The Miura 5 presents a power plant reduced to a minimum development. With the lessons learned from his demonstrator Teprel B, the greatest advance regarding this is the implementation of a turbopump. The system allows the acceleration of the fuel to the speed needed in the combustion chamber.

So far it seems quite simple, however, This device is the most complicated part of any rocket engine. It is responsible for more than half of space rocket accidents in the last times.

The Miura 5 is powered by a total of six engines., five would be employed in the first stage and one for the second. “The only difference between the first stage and second stage engines is that they are larger.

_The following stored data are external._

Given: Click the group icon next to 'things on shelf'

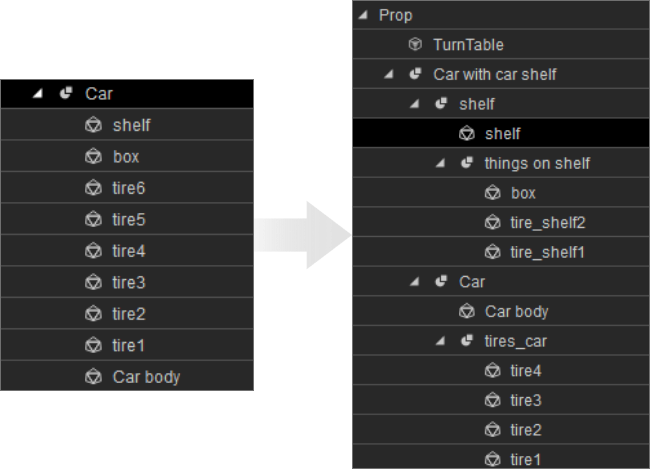Looking at the screenshot, I should tap(467, 163).
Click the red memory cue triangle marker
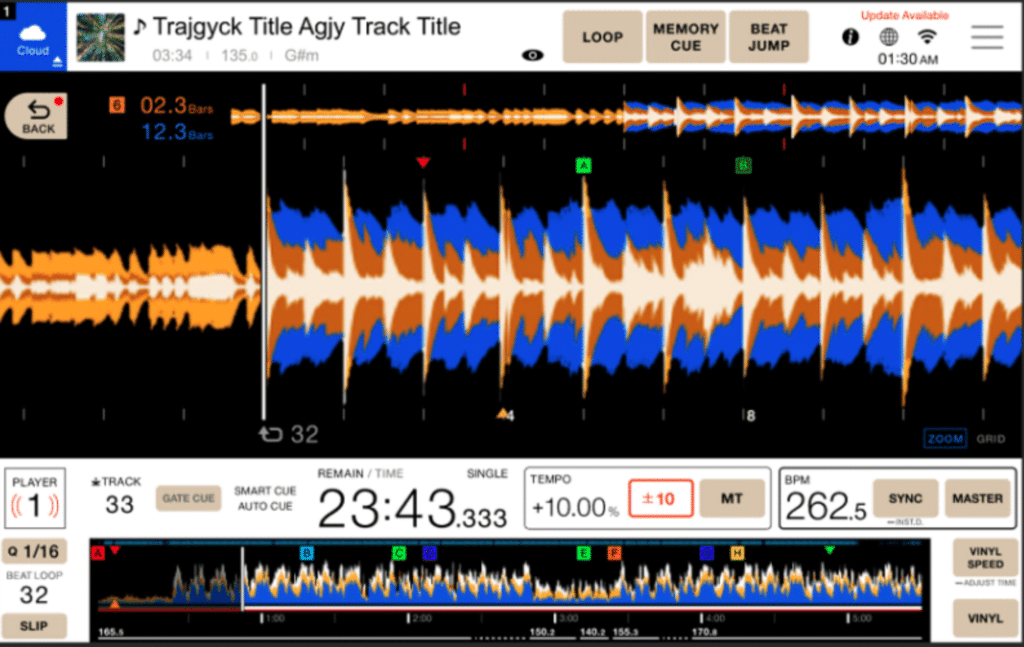Image resolution: width=1024 pixels, height=647 pixels. (x=423, y=162)
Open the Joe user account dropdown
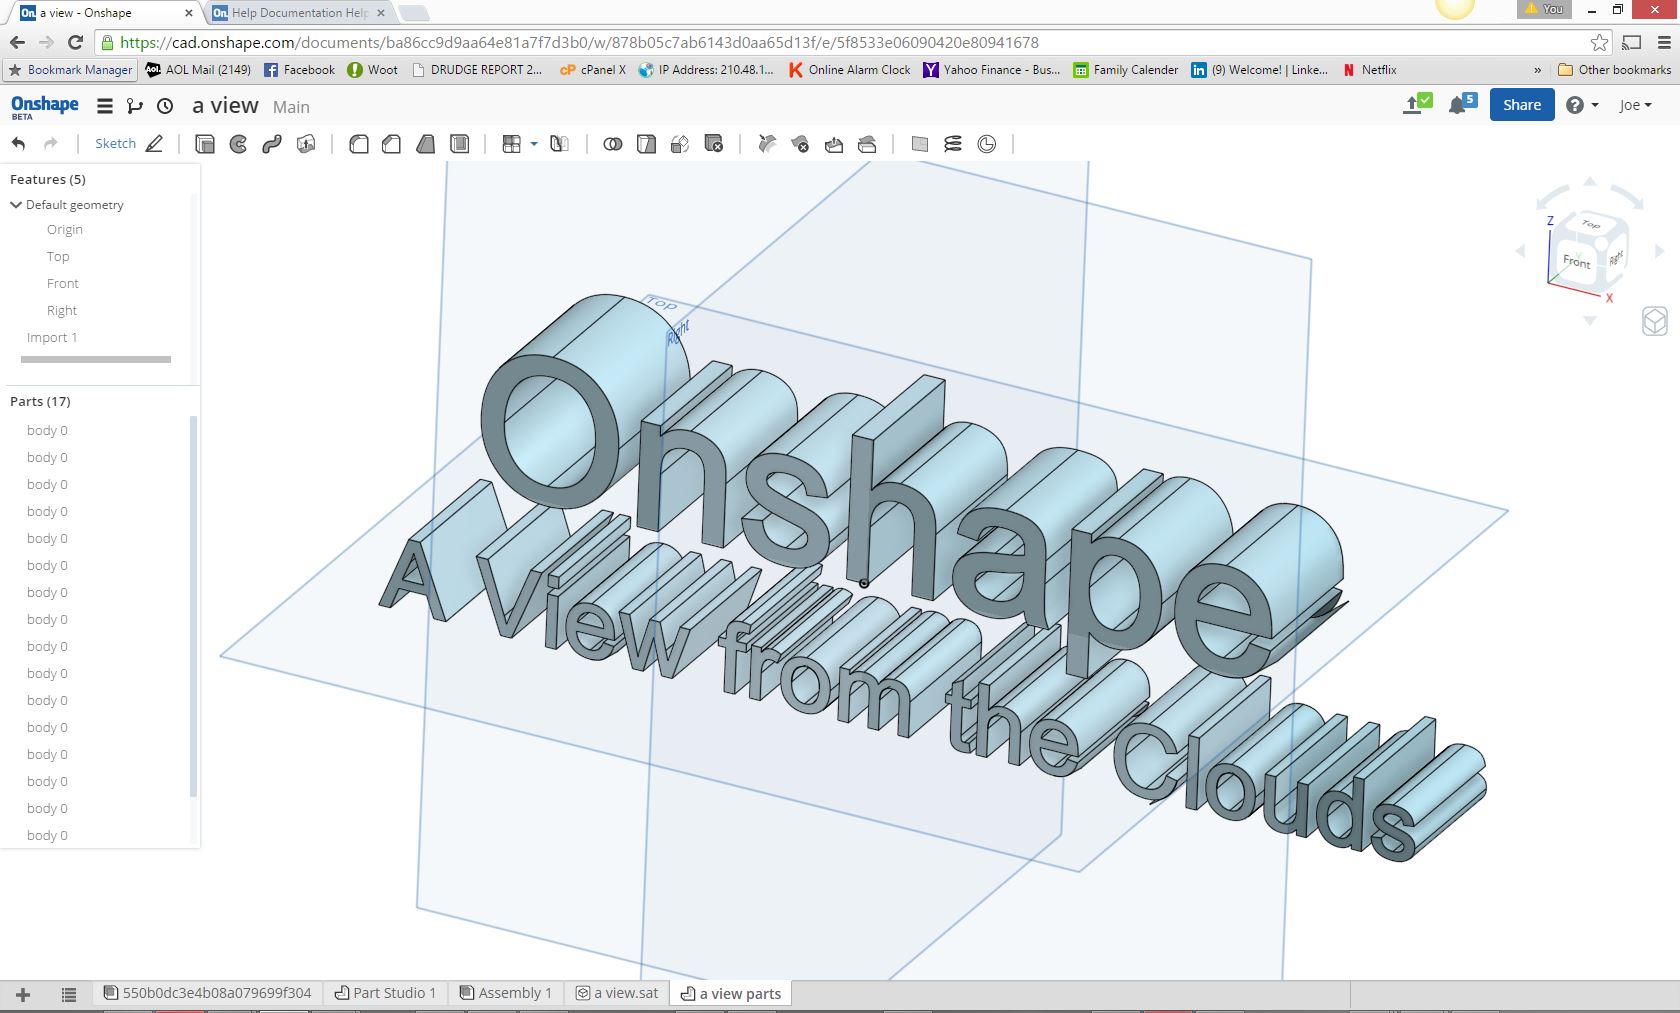Viewport: 1680px width, 1013px height. 1635,105
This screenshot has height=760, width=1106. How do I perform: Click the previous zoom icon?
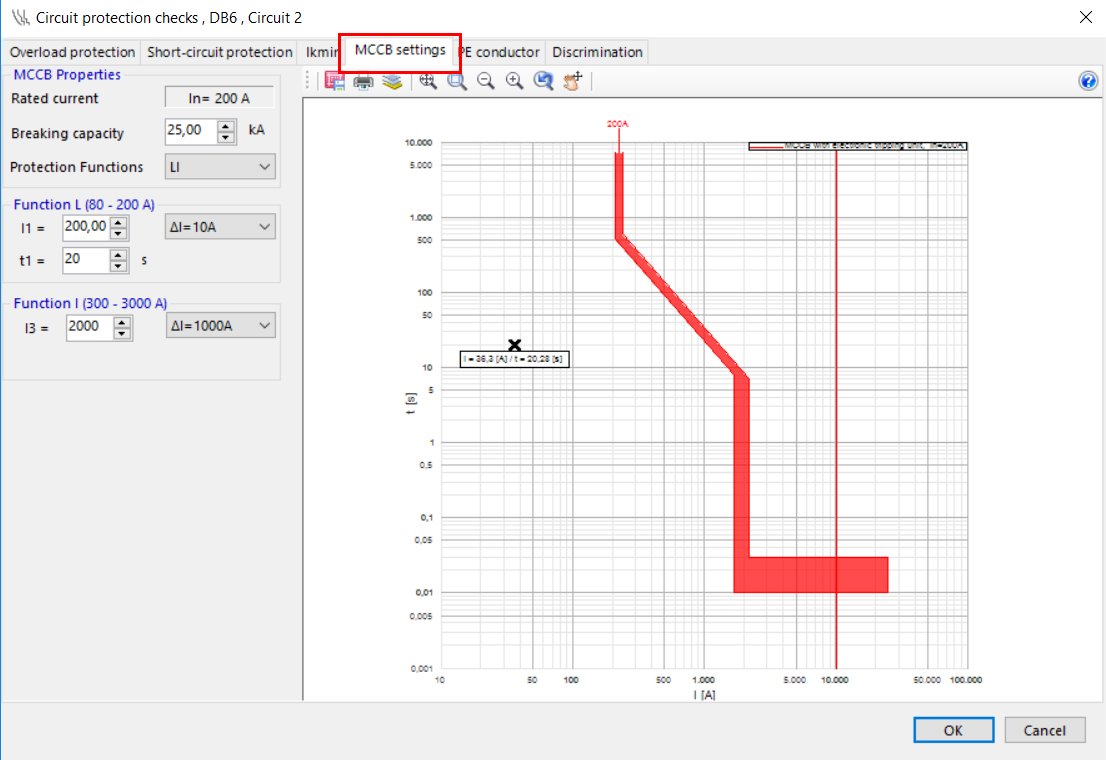click(x=544, y=82)
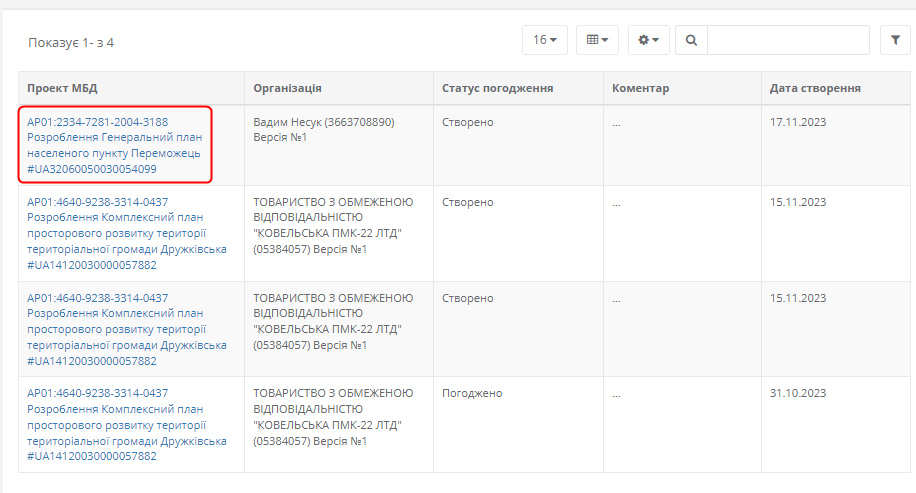The height and width of the screenshot is (493, 916).
Task: Open project AP01:2334-7281-2004-3188 Переможець link
Action: point(114,146)
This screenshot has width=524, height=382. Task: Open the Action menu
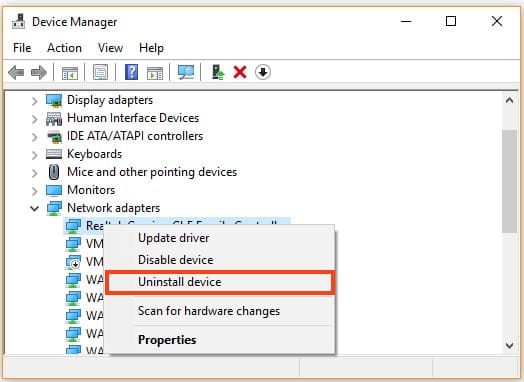tap(64, 48)
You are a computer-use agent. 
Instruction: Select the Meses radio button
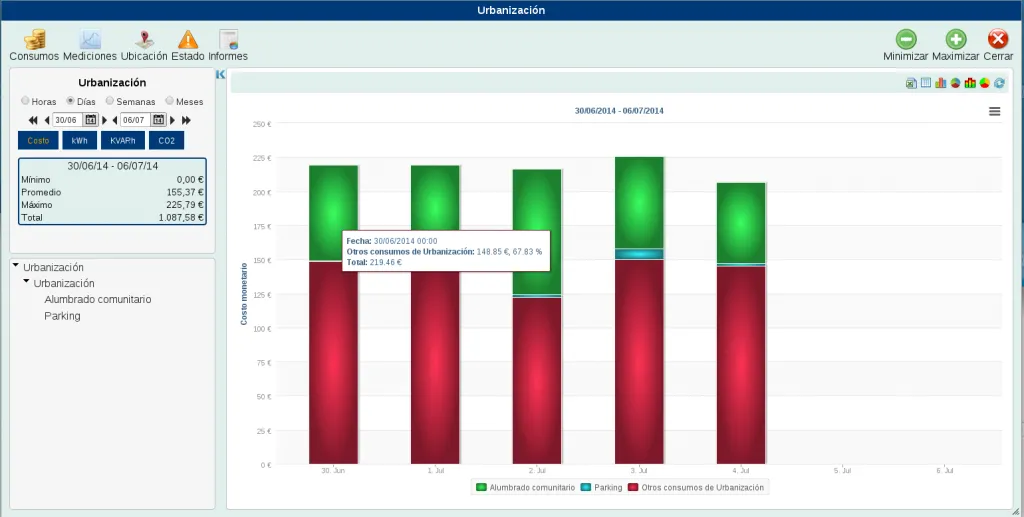(170, 101)
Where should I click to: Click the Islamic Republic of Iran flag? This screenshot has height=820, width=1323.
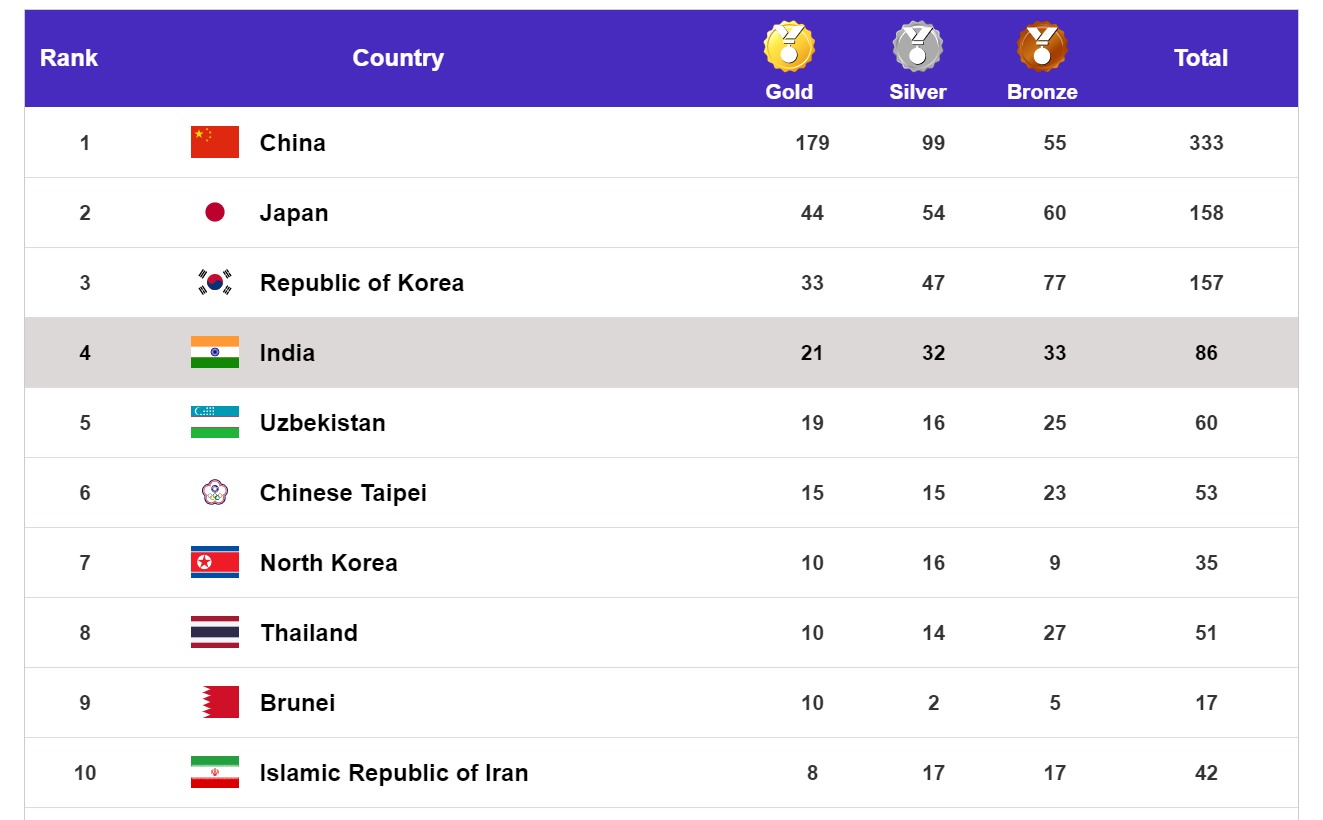click(x=215, y=772)
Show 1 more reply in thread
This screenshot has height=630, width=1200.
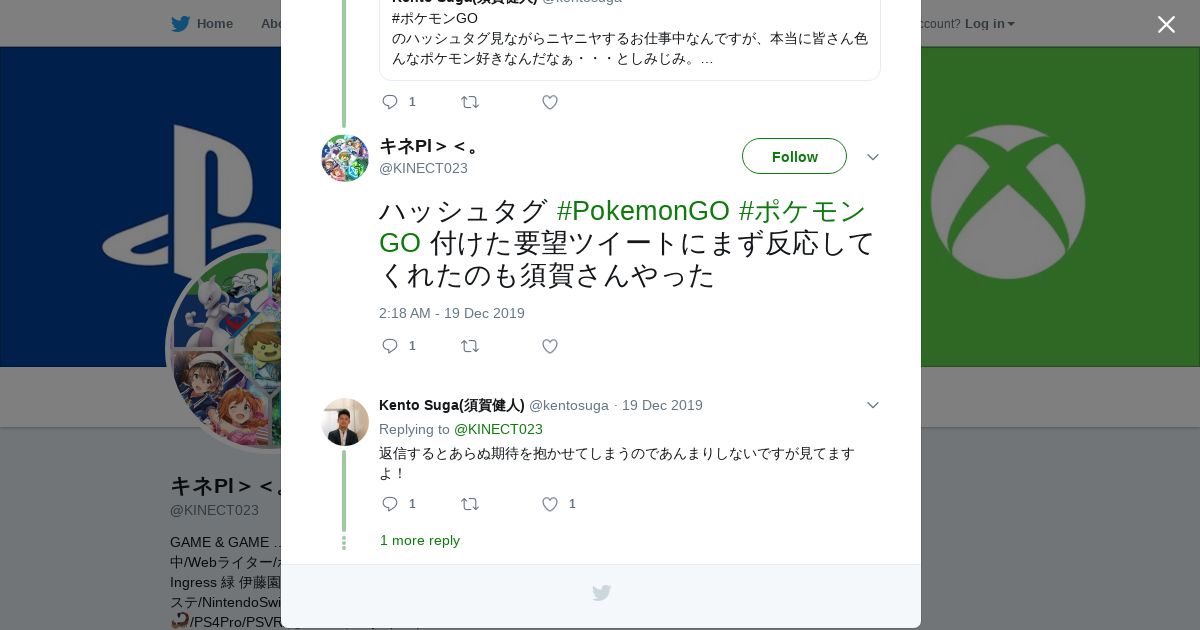[420, 541]
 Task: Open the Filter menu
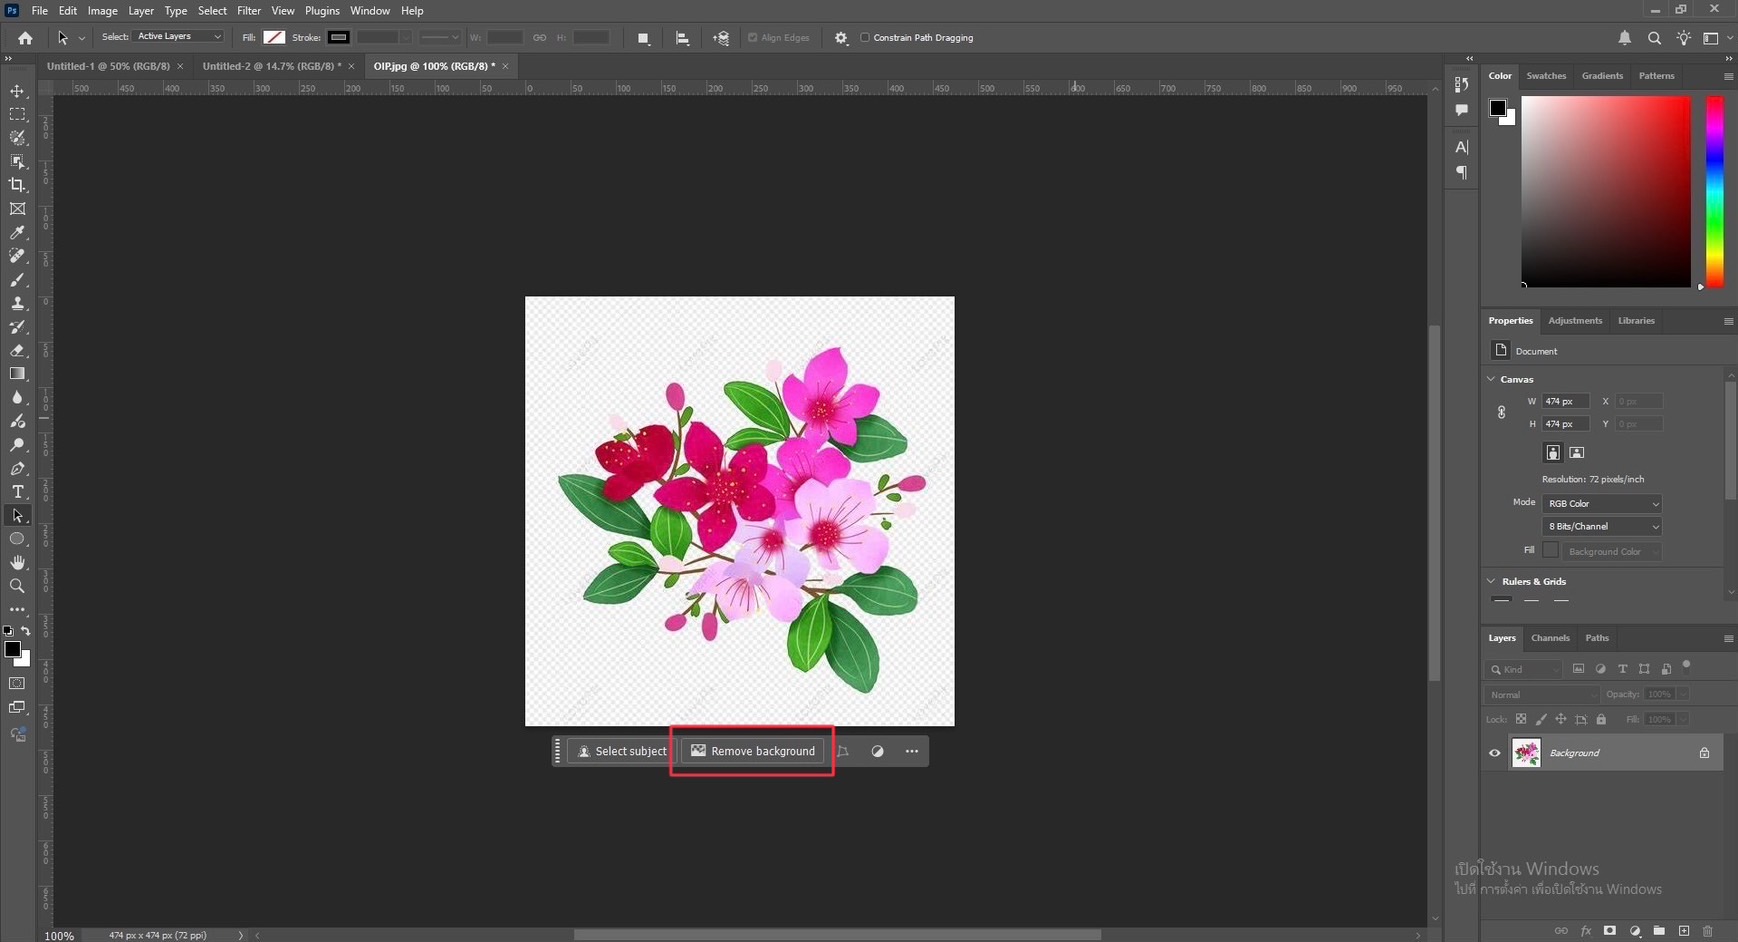(x=248, y=11)
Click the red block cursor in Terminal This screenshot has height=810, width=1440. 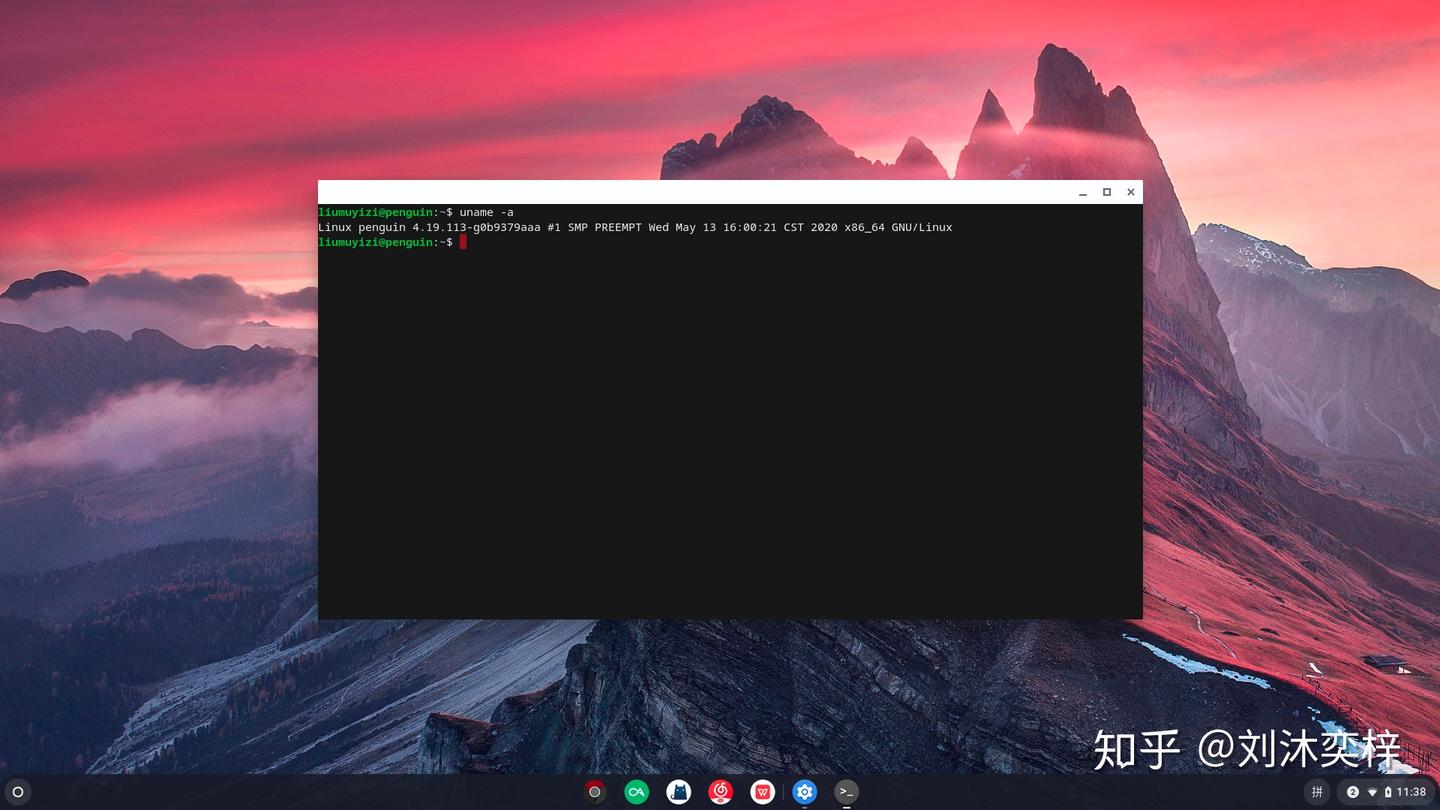coord(463,241)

In the first one, each one offers 150 kN, in total almost 1MN (Meganewton)” the head of development of the Miura 5, Raúl Torres, informed us.

He continued to develop this aspect a little further: “the First and second stage turbopumps are quite different. The first one is much larger. What they do share is fuel and engine is very similar although the second stage is adapted to vacuum.” Much of these differences will be based on a nozzle of a much larger size, which allows improving engine performance at low cost. This is the same philosophy applied by SpaceX to their engines where the big difference between the versions of sea level (first stage) and vacuum.

TEPREL
Image of a Teprel C. Source: PLD Space

There is more information about the fuel to be used than that made public by PLD. Despite his insistence to the media and fans, The body responsible for the contract was informed that they do not yet have biofuel. At the time a collaboration was announced with the Repsol oil company, which would supply biokerosene with the intention of reducing the environmental impact. Furthermore, in this way they would comply with the strict regulations DNSH (Do Not Significant Harm) from the European Commission, which requires palliative measures to be taken against the environmental impact. If not, projects financed by community funds, as is the case of the Spanish Microlauncher, they risk having their access to money cut off.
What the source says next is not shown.